Total, sebanyak 1.600 ton ikan mati akibat kondisi ekosistem Danau Maninjau yang tak lagi seimbang. Kejadian terakhir pada Februari 2018, sedikitnya 160 ton ikan dilaporkan mati di keramba jaring apung Danau Maninjau. Ikan-ikan ini mati akibat keracunan zat amonia yang dihasilkan dari endapan sisa-sisa pakan dan kotoran ikan.
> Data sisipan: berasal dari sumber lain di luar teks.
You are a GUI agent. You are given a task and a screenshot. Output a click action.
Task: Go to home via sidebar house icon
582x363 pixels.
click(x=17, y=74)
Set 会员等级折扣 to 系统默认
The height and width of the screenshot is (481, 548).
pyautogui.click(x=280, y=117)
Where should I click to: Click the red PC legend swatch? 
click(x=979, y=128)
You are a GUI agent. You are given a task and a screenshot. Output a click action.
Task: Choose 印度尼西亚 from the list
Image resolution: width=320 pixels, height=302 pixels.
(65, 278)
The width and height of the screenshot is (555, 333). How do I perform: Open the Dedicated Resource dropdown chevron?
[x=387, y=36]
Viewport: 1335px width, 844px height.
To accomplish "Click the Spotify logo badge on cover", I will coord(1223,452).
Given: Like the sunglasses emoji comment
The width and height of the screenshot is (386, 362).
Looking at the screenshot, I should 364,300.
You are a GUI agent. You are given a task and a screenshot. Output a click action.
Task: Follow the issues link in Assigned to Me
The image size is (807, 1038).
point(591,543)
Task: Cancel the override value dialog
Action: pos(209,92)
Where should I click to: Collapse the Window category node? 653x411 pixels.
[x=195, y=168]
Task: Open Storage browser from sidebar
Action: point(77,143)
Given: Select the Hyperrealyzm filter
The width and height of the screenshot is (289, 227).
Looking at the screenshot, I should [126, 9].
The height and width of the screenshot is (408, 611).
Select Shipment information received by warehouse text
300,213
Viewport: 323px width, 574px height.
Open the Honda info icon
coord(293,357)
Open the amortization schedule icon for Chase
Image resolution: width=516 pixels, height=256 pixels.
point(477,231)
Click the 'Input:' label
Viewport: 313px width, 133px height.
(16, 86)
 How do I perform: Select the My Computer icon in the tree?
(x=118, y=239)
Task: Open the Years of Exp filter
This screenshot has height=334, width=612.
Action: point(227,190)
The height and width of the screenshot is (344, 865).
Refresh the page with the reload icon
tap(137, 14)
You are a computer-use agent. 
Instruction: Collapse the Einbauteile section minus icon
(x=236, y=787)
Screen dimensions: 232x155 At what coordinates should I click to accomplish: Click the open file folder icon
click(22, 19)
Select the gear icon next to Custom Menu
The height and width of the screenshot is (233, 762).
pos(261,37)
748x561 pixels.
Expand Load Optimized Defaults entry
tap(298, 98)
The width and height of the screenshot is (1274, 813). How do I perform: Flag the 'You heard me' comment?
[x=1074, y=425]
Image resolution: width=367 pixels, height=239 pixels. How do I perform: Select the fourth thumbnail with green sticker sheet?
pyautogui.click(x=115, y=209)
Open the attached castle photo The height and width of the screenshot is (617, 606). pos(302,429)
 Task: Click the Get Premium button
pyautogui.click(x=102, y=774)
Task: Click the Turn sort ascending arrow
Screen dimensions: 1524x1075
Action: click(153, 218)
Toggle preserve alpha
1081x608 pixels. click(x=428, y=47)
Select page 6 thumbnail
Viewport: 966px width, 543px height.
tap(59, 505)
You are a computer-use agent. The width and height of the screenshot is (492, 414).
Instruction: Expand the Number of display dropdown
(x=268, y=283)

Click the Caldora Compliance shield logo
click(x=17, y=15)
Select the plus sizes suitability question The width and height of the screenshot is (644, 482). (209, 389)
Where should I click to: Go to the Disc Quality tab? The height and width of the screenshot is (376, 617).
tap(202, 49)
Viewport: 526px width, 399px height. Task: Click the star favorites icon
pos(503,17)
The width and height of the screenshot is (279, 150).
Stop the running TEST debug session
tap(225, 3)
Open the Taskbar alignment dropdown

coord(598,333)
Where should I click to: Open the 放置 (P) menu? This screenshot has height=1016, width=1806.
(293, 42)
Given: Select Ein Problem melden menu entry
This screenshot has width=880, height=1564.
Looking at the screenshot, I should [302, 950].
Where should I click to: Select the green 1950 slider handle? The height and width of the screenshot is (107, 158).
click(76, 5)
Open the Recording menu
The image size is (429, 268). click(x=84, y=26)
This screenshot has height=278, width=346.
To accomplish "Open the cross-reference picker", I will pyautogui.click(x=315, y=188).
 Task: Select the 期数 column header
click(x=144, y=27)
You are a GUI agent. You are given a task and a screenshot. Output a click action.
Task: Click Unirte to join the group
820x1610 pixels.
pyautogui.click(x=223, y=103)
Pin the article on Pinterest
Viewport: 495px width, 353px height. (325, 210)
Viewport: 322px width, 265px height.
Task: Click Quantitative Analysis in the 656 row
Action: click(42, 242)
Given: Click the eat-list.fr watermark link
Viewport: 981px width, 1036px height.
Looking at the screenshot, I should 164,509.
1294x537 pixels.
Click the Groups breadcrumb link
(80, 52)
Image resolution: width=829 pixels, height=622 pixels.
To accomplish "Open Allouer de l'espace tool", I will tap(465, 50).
Amonia terbentuk dari endapan feses ikan dan sisa pakan ikan. Angin kencang yang terjadi bersamaan dengan hujan deras lima bulan terakhir mengangkat amonia ke atas permukaan air dan mengurangi kandungan oksigen yang ada. 

Kondisi itu lah yang membuat ikan-ikan di Danau Maninjau 'mabuk' karena kekurangan oksigen dan berujung kematian massal. Menanggapi kondisi ini, pemerintah tak tinggal diam. Pemerintah Kabupaten Agam misalnya, sudah mengingatkan pembudidaya untuk mengurangi aktivitasnya di Danau Maninjau. 

Pembudidaya juga diminta mengalihkan aktivitas budidaya ikan dari danau ke kolam air deras di sepanjang Sungai Antokan. Pembudidaya juga ditawarkan potensi budidaya ikan kolam air tenang, kolam terpal, dan jenis budidaya air tawar lainnya.

Wakil Gubernur Sumatra Barat Nasrul Abit mengungkapkan, Pemerintah Provinsi Sumbar menyusun zonasi kawasan budidaya ikan di Danau Maninjau. Zonasi ini untuk mengatur lokasi mana saja yang diperbolehkan bagi pembudidaya untuk menjalankan aktivitas usahanya. 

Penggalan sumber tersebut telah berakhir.